# Log Splitter wont split



## small engine (Oct 14, 2010)

I bought this nice log splitter today, it had water in the gas and carb so i cleaned all of that and it runs great, i went to try it out and the cylinder does not move fast at all and when it gets to the log it just stops, i can eventually get through the log , i know these logs arnt to big for the splitter, so i am thinking maby the pump is worn, is their a way to check this, and would a clogged filter be a problem


----------



## TownWrench (Sep 27, 2005)

*Log splitter wont split?*

*first make sure there is enough hydraulic fluid because when the ram is almost at full extention outward towards the log, if the fluid is low in the tank the ram wont extend enough to split the log. Next change the hydraulic filter.the next thing would be borrow or purchase a hydraulic gauge they are cheap! Somewhere on the pump it should tell you the psi output.if pressure is good to the ram, then the fluid is by passing in the ram.

Good luck townwrench.*


----------



## small engine (Oct 14, 2010)

Thats what i was going to do tomorrow , it has enough fluid, i took the filter off couple min ago and it had like to big chunks of plastic in it, not sure where it came from and it was metal shaving galore in their, i figured that maby the filter is clogged and its not flowing enough and the filter is only like 5.00 anyways i took the pump apart to see if their was any major wear and i could not see any, ive taken apart the control assembly and it all lookes good also


----------



## TownWrench (Sep 27, 2005)

*Log splitter wont split*

*sounds like it maybe internal parts from the ram meaning , packing or broken gland. See If you can put the ram inside a vise and disassemble it. Sometimes the packing becomes really hard and brittle.

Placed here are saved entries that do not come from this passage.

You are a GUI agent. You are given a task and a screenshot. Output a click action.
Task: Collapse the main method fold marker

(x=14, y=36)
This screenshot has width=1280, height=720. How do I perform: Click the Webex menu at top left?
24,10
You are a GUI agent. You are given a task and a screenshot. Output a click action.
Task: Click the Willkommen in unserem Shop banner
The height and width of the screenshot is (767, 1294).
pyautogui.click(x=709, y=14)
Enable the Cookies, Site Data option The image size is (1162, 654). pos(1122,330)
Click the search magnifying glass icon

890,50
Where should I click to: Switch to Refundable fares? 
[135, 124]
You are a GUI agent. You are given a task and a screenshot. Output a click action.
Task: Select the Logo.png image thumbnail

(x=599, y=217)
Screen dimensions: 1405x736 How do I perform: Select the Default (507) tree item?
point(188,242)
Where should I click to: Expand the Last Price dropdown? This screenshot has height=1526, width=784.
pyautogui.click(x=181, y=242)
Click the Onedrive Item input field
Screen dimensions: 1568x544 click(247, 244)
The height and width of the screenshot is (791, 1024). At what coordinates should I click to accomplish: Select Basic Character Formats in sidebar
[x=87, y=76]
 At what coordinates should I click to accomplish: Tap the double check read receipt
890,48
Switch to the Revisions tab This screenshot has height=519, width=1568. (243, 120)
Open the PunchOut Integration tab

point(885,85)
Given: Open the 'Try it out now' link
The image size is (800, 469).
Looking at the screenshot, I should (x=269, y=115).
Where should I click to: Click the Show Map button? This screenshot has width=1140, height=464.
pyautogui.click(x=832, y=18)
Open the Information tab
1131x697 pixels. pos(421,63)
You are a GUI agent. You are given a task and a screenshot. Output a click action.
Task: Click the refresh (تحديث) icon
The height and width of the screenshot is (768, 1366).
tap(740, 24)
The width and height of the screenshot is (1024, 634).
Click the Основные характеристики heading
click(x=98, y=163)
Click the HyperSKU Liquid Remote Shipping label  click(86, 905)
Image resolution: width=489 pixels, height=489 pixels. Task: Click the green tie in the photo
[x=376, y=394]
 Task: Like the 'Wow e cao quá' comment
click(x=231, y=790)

The packing maybe made of leather and the leather can become hard like plastic.let me know how it turns out!

Townwrench*


----------



## small engine (Oct 14, 2010)

ok I drained some of the fluid out and put it in a container and let it sit for awhile. Then come back to take a look and their is about 1/4 of an inch of water in the fluid


----------



## TownWrench (Sep 27, 2005)

*Log splitter wont split*

*PUT FRESH HYDRAULIC FLUID IN TANK, CHANGE FILTER,:wave:FIND THE SPEC FOR PUMP PRESS. AND TAKE READING. IF YOU CANNOT FIND THE SPEC FOR PSI CALL THE PUMP MANUFACTURER.*


----------



## small engine (Oct 14, 2010)

I took the cylinder apart and the rear seal is bad. And their was two black seals and their was yellow plastic stuff inside the cylinder you can see it in the pics, does anyone know what the yellow stuff is, And where can i get a rebuild kit, the cylinder is made by cross and the part number is 022559


----------



## TownWrench (Sep 27, 2005)

*Log splitter wont split*

* THE YELLOW STUFF IS FROM CONDENSATION (WATER IN THE OIL).FLUSH OUT THE TANK AND LINES THE BEST YOU CAN, YOU CAN USE DIESEL OIL . ALSO MAKE SURE THERE IS NO DEBRIS IN THE LINES OR ANY WHERE ELSE.NORTHERN TOOL SELLS THE HYDRAULIC CYLINDER.DONT TRY TO REBUILD IT.THEY ARE CHEAP TO REPLACE. :wave:*


----------



## small engine (Oct 14, 2010)

These arnt cheap their about 200 for a new cylinder and i can get a rebuild kit for cheap im sure


----------



## TownWrench (Sep 27, 2005)

*Log splitter wont split*

*if you rebuild it, make sure the barrel is ok or the kit is a waste of money*


----------



## small engine (Oct 14, 2010)

I ordered the kit and it was about 21 shipped and yes the barrel is in great shape i just cant wait to get this together i bought this for 200 bucks and the guy said yep the hydros work but the engine needed the carb cleaned got home got it running and it didnt work, i hope i dont get to deep into this so i can make some profit


----------



## newz7151 (Oct 15, 2006)

Also, if you are buying a filter for $5, you better make dang sure it meets the pressure requirements of a hydro system and that you aren't just putting an off the shelf automotive oil filter on it.


----------



## small engine (Oct 14, 2010)

The filter i got was a fram and advanced said it was for hydraulics


----------



## justin3 (Apr 10, 2007)

No Offense, but Fram makes Horrible filters and most of the people at Advance, at least around here cannot tell the difference between a spark plug and a glow plug. I strongly recommend buying a high quality filter at a dealer that specializes with log splitters.


----------



## small engine (Oct 14, 2010)

Ok what about carquest the guys in carquest seem to know alittle about everything and it seems they can get about everything, what about napa gold filter for this thats what origanal came on it when i got it


----------



## small engine (Oct 14, 2010)

Ok i rebuilt the cylinder and all is in good working order now, thanks for everyones help


----------